= Beginning of Section =
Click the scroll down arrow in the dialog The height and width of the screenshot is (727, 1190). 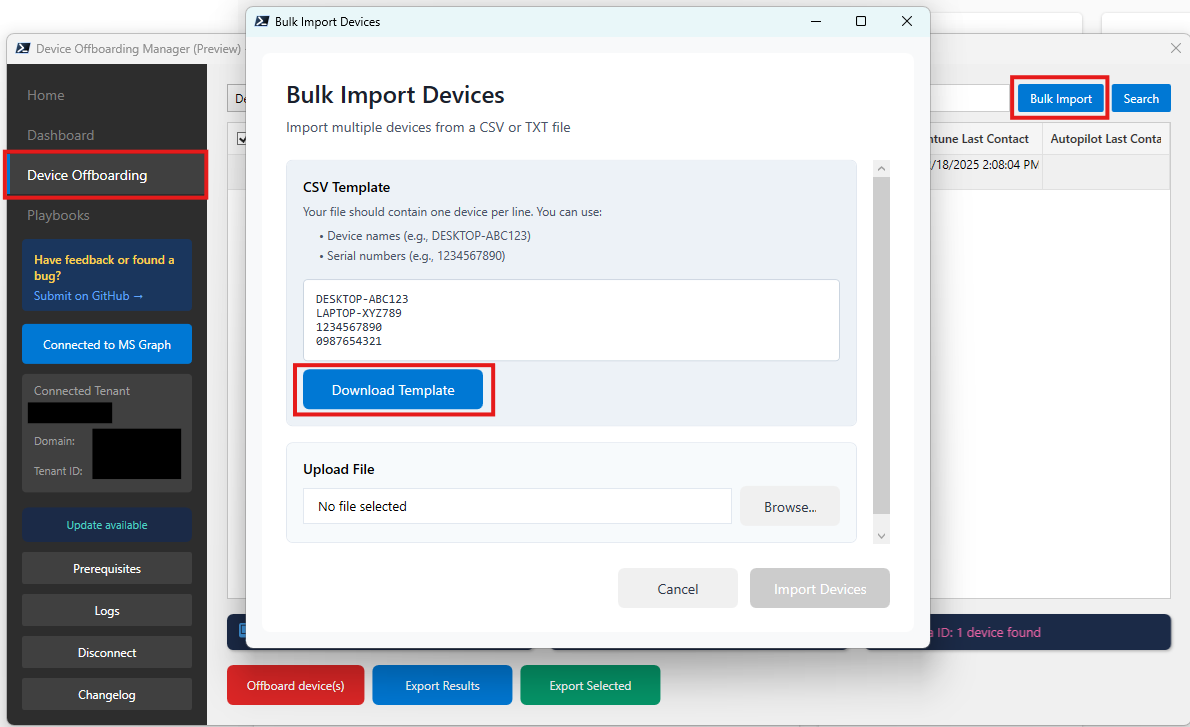[x=881, y=536]
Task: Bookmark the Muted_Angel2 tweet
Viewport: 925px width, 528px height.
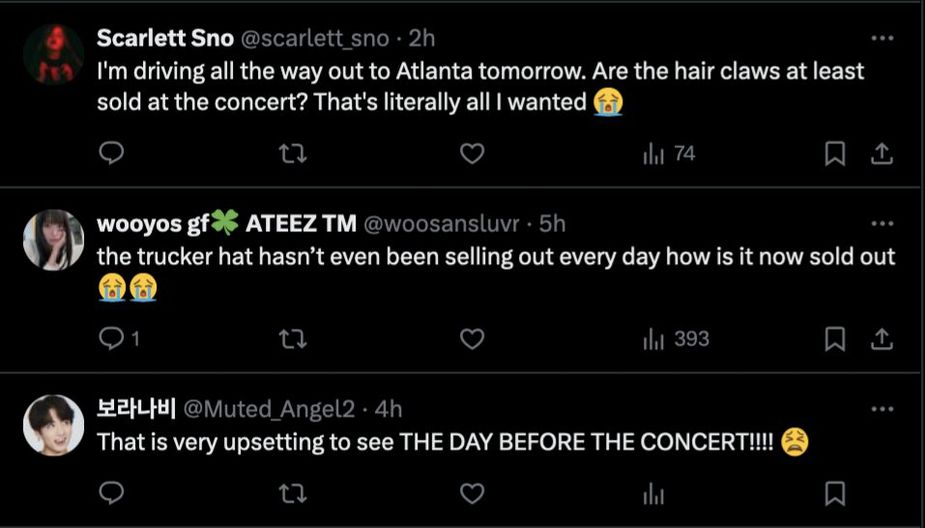Action: [835, 493]
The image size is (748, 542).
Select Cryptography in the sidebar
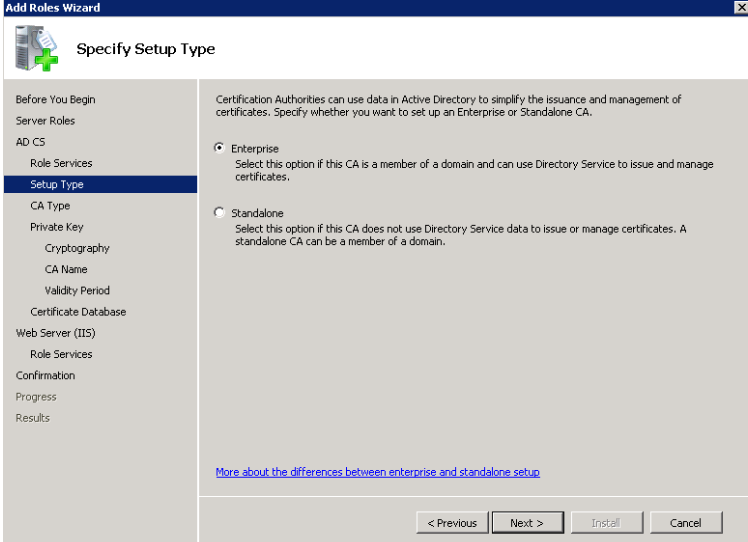tap(77, 248)
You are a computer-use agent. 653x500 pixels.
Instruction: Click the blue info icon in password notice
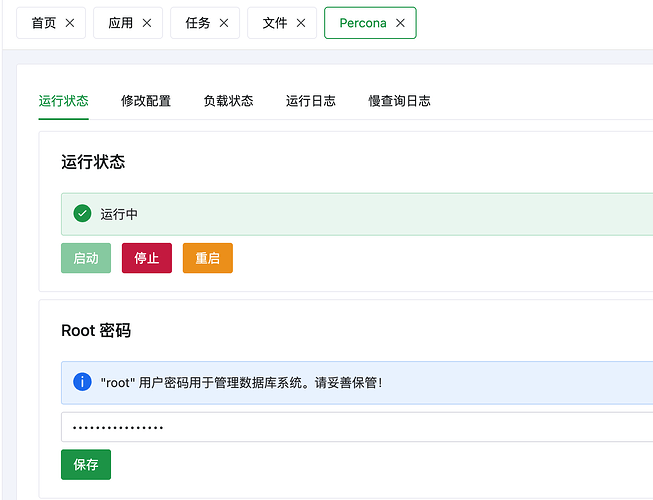pyautogui.click(x=83, y=382)
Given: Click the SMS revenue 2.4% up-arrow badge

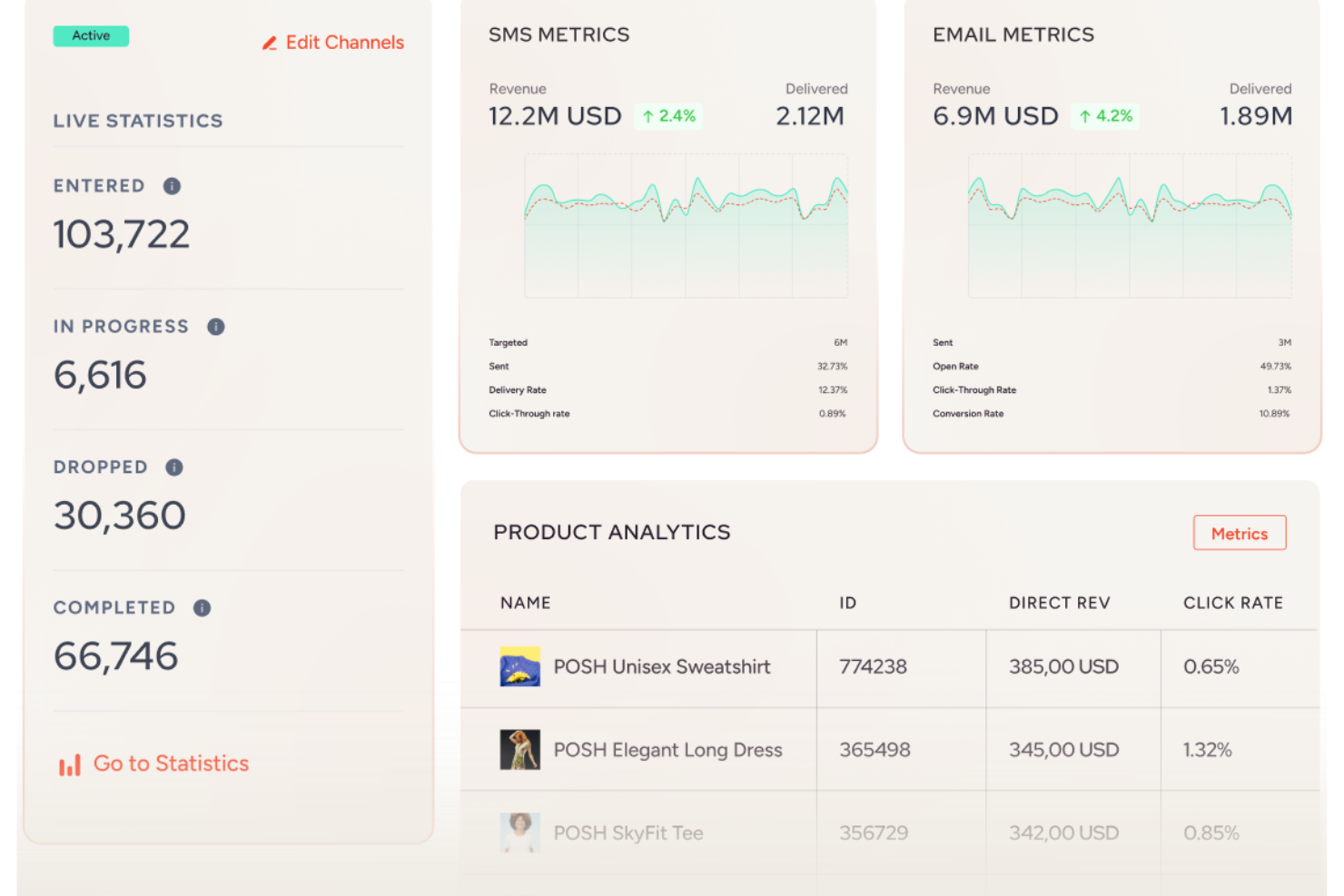Looking at the screenshot, I should 668,116.
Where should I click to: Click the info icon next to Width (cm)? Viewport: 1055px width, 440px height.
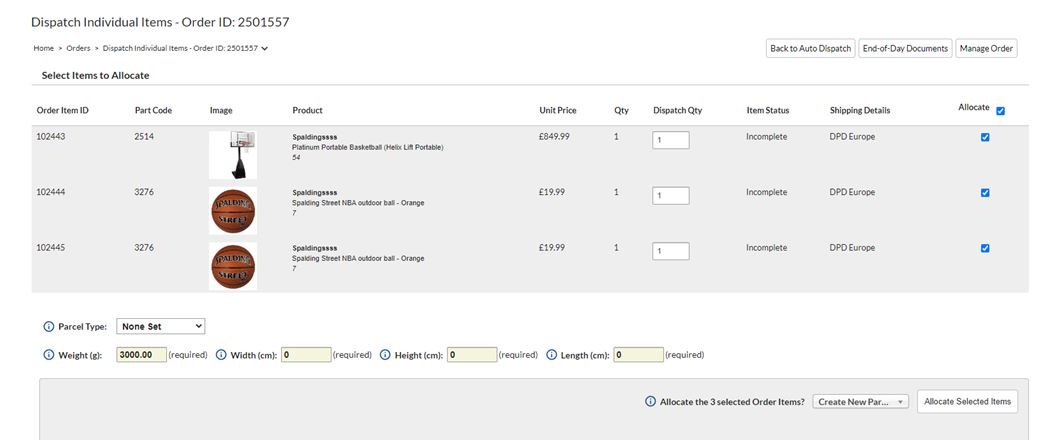[x=220, y=355]
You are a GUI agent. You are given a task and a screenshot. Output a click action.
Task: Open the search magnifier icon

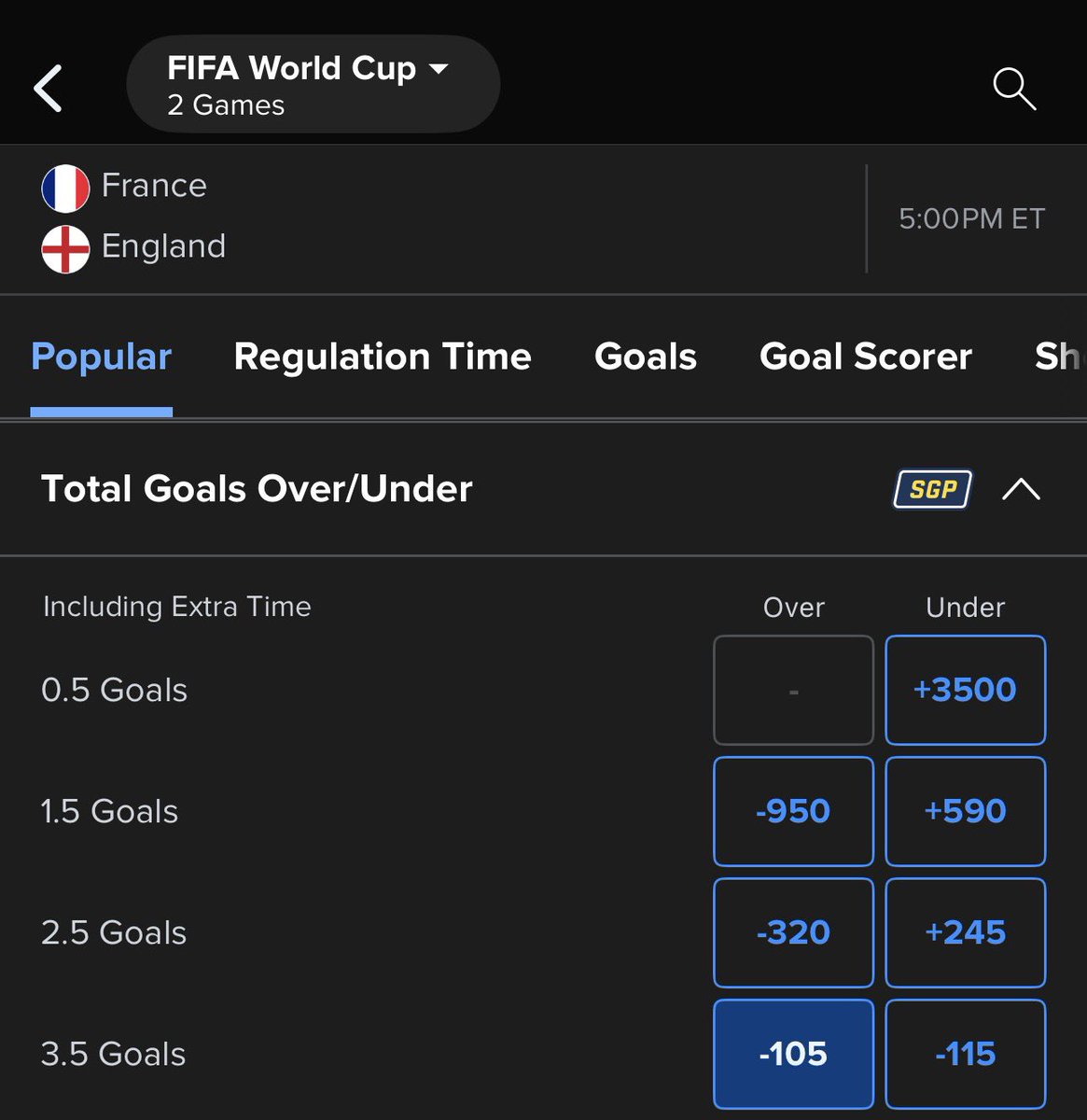coord(1014,89)
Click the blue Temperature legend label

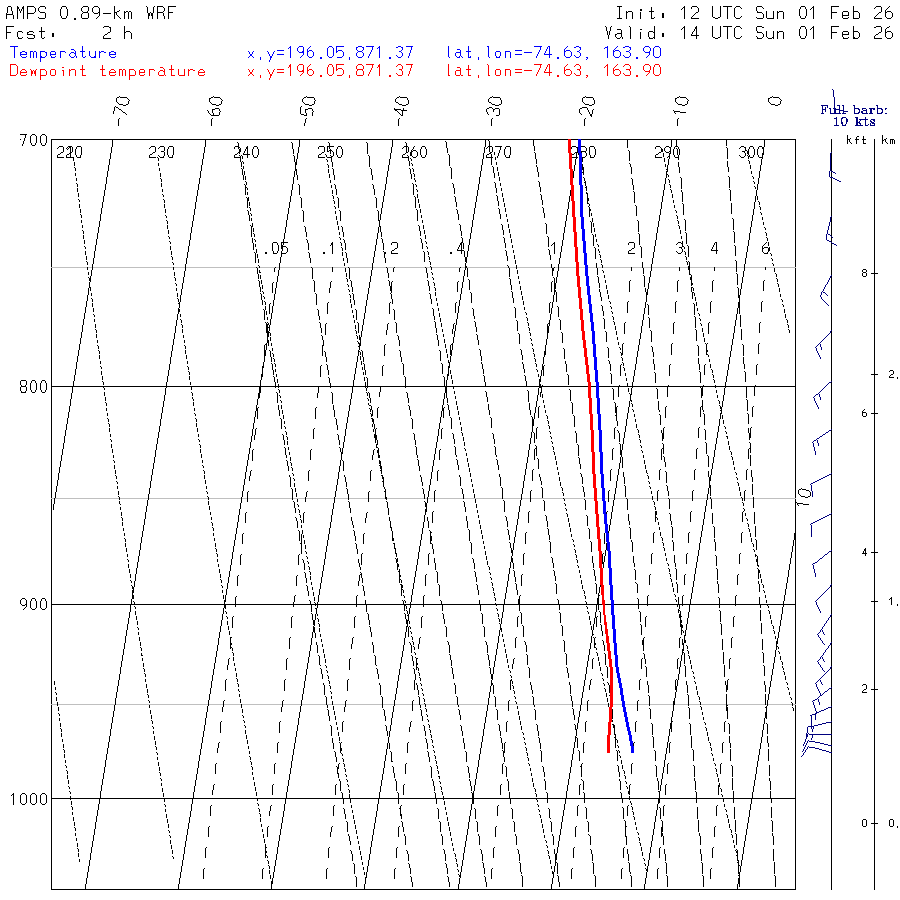point(63,53)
= End of Section =
TASK PROMPT
Everything from the line containing "Where should I" through the final line of the material must be set down exactly, except the pictures.

RESPONSE BOX
Where should I click to: Click the info icon next to Width (cm)? Viewport: 1055px width, 440px height.
[x=220, y=355]
You are a GUI agent. You are given a task and a screenshot. Output a click action.
Task: Open the search magnifier icon

coord(1014,89)
Click the blue Temperature legend label

point(63,53)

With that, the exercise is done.